I had just been learning about how music, one of human kinds most expressive and abstract arts, had responded to the changing times of the early 20th century. The world was changing all around them and some people had the presence of mind and musical abilities to put a nation's worth of people's feelings of fear of change mixed with their hopes for the future into music. A lot of troubling things were happening at the time. Einstein's theory of relativity showed people that time was not in fact a constant, unchanging entity free of all outside influence. And then Darwin went and told them that we all grew out of a single cell in the primordial slime. That seemed to mean that we weren't all descendants of Adam and Eve and if that wasn't true could anything else the bible told them be true? How could the things they had accepted fact and lived their lives by suddenly change? It must have been a pretty scary time for these people. And then you get people like Copland and Stravinsky who used their amazing human gift of capacity for thought and were able to put these new ideas into such an abstract art form as music. They and their 20th century composer comrades rejected the old "facts of music" like 7 tone scales and major/minor modes and forged ahead into the new and unknown.

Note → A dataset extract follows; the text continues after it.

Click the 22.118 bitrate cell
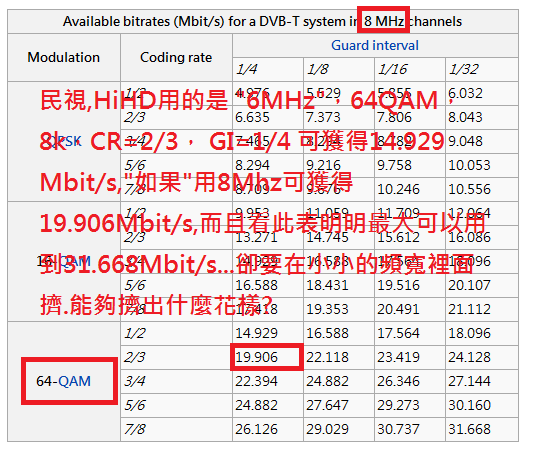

Just when the world was beginning to feel like it had all been done before and there was no where to go but down lo and behold, here come great thinkers and musicians and scientists to put what we already knew up on a shelf and charge ahead into the unknown. There was hope for the future yet!

Now rewind 2.1 billion years. That's what I did when I went into my biology lecture. The only thing living on our planet was pre-cambrian microfossils, that is to say slimy cells covered in mud. And that was it for the next several hundred million years. That's it, just prokaryote filled mush, not even mitochondria for Zark's sake! Then, slowly but surely, things started to change and evolve. Before you knew it trilobytes were swimming around and evolving into amphibians with legs and crawling out of the sea! Then there were terrestrial reptiles which turned into birds so very slowly that it is hard to say where the shift really is. Is that fossil a dinosaur with bird features or a bird with dinosaur features? Then, even more slowly there were mammals and eventually people! I mean it didn't go exactly like that but still... the wonder of it all!  That bio class turned out to be another one of those truly engaging lectures, two in one day! To think that this dusty old planet stared as nothing but minerals and atmosphere and then some spark of life that grew from one slimy cell photosynthesizing in the ocean to a vast society of human beings who work and play and think and create!

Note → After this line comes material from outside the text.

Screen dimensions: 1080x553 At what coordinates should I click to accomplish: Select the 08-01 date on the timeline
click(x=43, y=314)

And what's more is that I get to learn all of this. This rich history of music, of humans, of life itself becomes part of me when I learn it and store it in my memories and expand upon it with my own ideas and perspectives. And then, as the cycle goes on, I can share it with others (with you!) and thus exponentially it all grows. I never cease to be amazed at the interconnectedness of everything and it is days like these when it comes to the forefront of my mind and preoccupies my thoughts for a while in rapt astonishment.

That is just one of the many reasons that I know that I am so very lucky to be one of the depressingly few people in the world who get the chance to go to college and have days like these. So for all the whining I do about the homework and exams deep down I do know why I do it.

Now if you'll excuse me I have a test in an hour that I need to memorize facts for.